Provided passage ->
Deadlock in Iran’s latest round of nuke talks
Iran and six world powers made little progress in overcoming significant disagreements in the most recent round of nuclear talks, including on uranium enrichment, Iranian and Western diplomats close to the negotiations said on Friday.
Officials from Iran and the six countries had cautioned ahead of the talks in New York that a breakthrough was unlikely to end sanctions on Tehran, although they had hoped substantial progress could be made in narrowing disagreements.
A senior State Department official said gaps “are still serious” with just eight weeks to go before a Nov. 24 deadline.
“We do not have an understanding on all major issues, we have some understandings that are helpful to move this process forward and we have an enormous number of details still to work through,” the official told reporters.
“We still have some very, very difficult understandings yet to reach, and everyone has to make difficult decisions and we continue to look to Iran to make some of the ones necessary for getting to a comprehensive agreement,” said the official, speaking on condition of anonymity.

Aim of the task -> Copy the Iran nuclear talks report word for word, between "Deadlock in Iran’s" and "said on Friday.", inclusive.

Available data ->
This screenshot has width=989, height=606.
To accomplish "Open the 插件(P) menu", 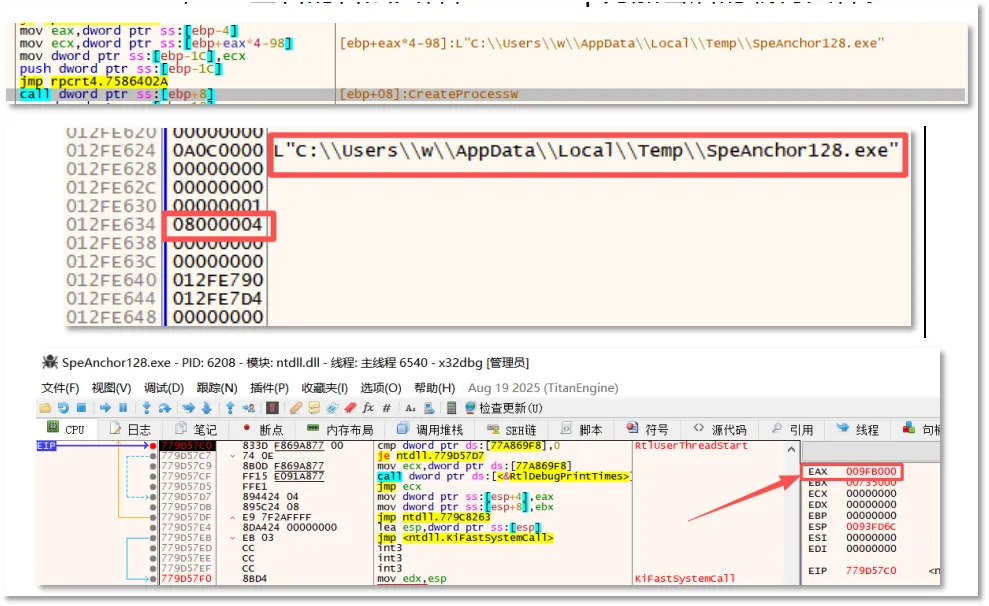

Worked solution ->
Deadlock in Iran’s latest round of nuke talks
Iran and six world powers made little progress in overcoming significant disagreements in the most recent round of nuclear talks, including on uranium enrichment, Iranian and Western diplomats close to the negotiations said on Friday.